Excerpted data section start

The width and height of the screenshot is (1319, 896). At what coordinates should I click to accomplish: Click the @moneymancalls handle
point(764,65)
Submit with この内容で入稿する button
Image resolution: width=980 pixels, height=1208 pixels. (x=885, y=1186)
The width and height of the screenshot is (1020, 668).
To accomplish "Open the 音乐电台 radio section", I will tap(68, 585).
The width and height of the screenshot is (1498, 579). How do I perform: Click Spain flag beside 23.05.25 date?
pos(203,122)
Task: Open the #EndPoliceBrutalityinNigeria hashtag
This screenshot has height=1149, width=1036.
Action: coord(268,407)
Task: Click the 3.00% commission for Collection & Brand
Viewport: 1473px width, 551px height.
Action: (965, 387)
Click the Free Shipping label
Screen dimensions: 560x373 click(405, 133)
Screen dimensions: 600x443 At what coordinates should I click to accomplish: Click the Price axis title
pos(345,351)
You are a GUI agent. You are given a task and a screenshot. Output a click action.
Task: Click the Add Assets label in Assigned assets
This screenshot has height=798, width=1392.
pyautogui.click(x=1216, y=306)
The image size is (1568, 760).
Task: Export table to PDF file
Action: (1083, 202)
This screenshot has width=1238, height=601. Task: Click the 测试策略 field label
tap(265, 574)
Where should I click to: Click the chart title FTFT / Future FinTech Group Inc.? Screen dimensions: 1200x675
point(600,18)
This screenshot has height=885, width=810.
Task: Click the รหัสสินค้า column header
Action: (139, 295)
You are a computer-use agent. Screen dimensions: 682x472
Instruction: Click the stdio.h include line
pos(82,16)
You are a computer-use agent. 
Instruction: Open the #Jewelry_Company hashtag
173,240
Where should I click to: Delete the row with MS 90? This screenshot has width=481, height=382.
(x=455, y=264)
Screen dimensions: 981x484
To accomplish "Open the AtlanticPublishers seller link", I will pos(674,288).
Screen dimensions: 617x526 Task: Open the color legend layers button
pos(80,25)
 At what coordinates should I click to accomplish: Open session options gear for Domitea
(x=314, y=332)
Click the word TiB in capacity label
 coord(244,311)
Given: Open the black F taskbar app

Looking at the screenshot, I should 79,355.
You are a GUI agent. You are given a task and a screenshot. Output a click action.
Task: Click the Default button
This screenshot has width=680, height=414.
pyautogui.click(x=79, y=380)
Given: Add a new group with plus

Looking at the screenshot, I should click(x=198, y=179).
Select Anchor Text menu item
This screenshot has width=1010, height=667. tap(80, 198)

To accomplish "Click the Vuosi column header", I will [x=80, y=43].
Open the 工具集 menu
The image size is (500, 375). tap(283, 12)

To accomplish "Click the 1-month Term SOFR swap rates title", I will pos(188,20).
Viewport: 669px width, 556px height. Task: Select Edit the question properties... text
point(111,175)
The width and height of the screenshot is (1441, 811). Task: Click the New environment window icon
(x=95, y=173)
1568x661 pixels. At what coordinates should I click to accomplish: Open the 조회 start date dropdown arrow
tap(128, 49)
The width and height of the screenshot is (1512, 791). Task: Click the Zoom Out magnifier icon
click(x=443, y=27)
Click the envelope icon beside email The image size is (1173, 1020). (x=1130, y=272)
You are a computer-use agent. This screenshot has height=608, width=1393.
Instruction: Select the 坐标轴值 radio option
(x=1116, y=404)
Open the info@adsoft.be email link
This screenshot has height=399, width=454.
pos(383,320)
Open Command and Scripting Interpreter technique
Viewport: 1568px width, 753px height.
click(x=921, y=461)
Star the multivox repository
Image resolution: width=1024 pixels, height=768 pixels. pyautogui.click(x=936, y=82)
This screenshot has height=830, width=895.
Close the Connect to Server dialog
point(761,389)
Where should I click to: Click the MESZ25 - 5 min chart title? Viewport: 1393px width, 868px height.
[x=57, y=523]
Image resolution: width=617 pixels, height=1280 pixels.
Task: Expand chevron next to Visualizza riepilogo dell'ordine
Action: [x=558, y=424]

Excerpted data section end

**Prompt:**
Copy, exactly and only, the lines above that begin with the one containing "Screen dimensions: 600x443" and finish with the one containing "Task: Click the Add".

**Answer to this task:**
Screen dimensions: 600x443 At what coordinates should I click to accomplish: Click the Price axis title
pos(345,351)
You are a GUI agent. You are given a task and a screenshot. Output a click action.
Task: Click the Add Assets label in Assigned assets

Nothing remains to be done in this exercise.